WHAT TO PRODUCE:
Copy the lines below verbatim, from the first line through the line with "pyautogui.click(x=248, y=345)".

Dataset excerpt
* * * * * * *

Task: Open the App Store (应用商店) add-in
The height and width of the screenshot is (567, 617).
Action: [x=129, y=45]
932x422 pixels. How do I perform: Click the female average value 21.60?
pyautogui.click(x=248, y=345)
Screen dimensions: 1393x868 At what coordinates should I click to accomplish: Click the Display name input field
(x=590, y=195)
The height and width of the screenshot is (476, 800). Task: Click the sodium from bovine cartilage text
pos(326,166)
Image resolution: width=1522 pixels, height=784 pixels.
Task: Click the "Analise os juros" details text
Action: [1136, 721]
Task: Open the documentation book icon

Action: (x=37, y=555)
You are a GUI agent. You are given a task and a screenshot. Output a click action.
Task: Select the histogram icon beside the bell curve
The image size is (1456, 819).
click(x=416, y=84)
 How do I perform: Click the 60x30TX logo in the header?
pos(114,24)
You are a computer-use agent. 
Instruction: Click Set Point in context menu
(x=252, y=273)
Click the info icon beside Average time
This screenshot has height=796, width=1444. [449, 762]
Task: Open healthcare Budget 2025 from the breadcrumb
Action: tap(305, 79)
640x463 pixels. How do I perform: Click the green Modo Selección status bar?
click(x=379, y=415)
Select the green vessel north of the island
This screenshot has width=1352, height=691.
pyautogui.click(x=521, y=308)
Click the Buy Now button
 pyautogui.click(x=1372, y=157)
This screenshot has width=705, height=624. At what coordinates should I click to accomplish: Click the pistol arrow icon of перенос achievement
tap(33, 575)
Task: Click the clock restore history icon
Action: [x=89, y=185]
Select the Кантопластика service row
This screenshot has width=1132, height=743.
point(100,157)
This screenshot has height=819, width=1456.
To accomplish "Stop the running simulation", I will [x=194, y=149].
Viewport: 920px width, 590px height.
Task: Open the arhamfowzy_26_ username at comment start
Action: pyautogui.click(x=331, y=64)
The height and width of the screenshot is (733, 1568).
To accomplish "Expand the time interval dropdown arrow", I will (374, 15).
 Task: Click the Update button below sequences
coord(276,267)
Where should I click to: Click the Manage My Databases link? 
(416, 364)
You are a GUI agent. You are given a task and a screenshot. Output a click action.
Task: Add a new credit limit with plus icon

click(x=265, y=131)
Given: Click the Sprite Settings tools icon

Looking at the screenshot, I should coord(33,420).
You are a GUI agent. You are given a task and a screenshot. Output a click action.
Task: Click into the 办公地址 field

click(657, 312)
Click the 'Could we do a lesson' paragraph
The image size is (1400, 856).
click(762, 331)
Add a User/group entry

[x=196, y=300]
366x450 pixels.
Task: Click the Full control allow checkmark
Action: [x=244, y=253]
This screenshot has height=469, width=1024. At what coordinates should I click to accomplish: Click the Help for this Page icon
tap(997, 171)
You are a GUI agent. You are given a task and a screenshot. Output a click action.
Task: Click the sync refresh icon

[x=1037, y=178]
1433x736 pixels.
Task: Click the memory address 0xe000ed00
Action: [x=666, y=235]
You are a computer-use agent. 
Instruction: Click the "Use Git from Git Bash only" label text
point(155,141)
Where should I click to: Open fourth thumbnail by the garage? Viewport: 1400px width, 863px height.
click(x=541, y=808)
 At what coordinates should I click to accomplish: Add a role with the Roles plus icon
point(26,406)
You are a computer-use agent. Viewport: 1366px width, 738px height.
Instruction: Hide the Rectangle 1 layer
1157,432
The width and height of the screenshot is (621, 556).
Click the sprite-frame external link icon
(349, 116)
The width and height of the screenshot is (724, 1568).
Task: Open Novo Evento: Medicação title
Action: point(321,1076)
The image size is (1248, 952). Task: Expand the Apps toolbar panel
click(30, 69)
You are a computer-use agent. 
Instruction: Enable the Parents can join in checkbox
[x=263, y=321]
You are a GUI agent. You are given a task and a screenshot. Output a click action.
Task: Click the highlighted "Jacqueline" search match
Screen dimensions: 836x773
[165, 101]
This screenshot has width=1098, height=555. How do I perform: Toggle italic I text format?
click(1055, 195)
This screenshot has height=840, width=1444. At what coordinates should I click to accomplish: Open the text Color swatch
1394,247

* * * * * * *

RESULT OF THIS EXERCISE:
Task: Open the App Store (应用商店) add-in
The height and width of the screenshot is (567, 617).
Action: [x=129, y=45]
932x422 pixels. How do I perform: Click the female average value 21.60?
pyautogui.click(x=248, y=345)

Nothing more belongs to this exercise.